Turkey's top court partly annuls expropriation law, upholds alcohol restrictions
Villagers in the Aegean town of Yırca, where an energy company cut down 6,000 olive trees for a thermal power plant construction last week, harvested the olives of the felled trees for the last time on Nov. 14. The incident sparked debate about expropriation practices in Turkey.Turkey's Constitutional Court has issued rulings on two key cases, partly annulling a controversial expropriation law, while upholding the latest restrictions on alcoholic drinks.
The top court ruled Nov. 14 that the recent amendments to the Expropriation Law violate the civil rights protected under Turkey's Constitution. A key article of the law stipulates that citizens whose properties are expropriated are not eligible to sue the administration or demand higher compensations through lawsuits.
The court also ruled that the annulment will take effect six months after it is published in the Official Gazette.
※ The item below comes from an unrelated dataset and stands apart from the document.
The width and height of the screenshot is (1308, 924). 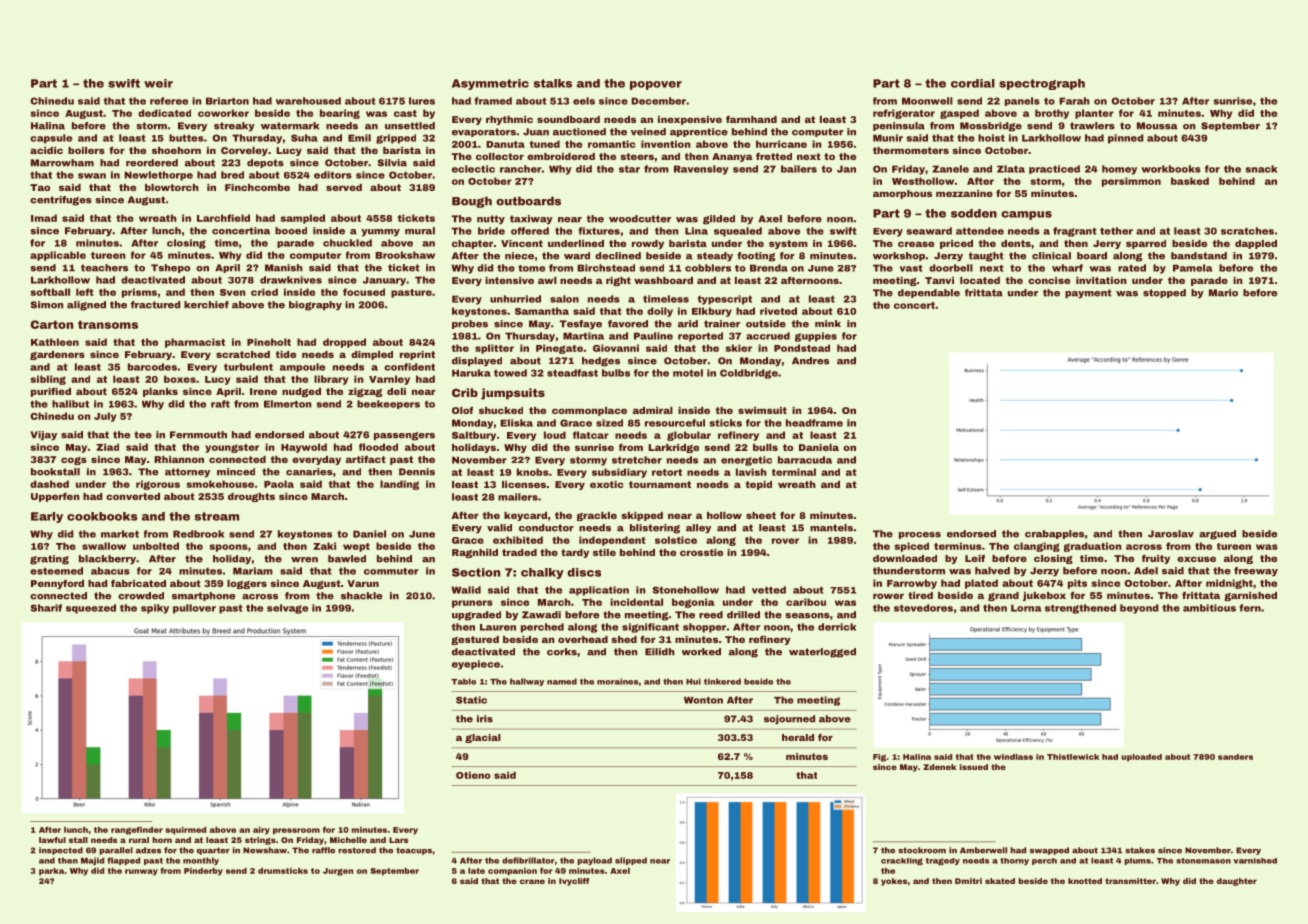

The main opposition Republican People's Party (CHP) had also made a plea regarding the recent amendments to the Alcohol Law led by the ruling Justice and Development Party (AKP), but the top court dismissed this case.
The Constitutional Court ruled that the law does not violate any civil right by stipulating that alcolic drinks cannot be sold at educational institutions, including universities, and "alcoholic drinks cannot be portrayed on television in encouraging ways."
Turkey has recently seen the expropriation of large amounts of land for use by energy companies with the help of the government, regardless of its value to the environment or local history.
The most recent crisis was seen in the Aegean town of Yırca, where an energy company with close links to the government cut down 6,000 olive trees for a thermal power plant construction last week.
A Council of State ruling to halt the controversial expropriation in Yırca was announced hours after the company cut down the trees.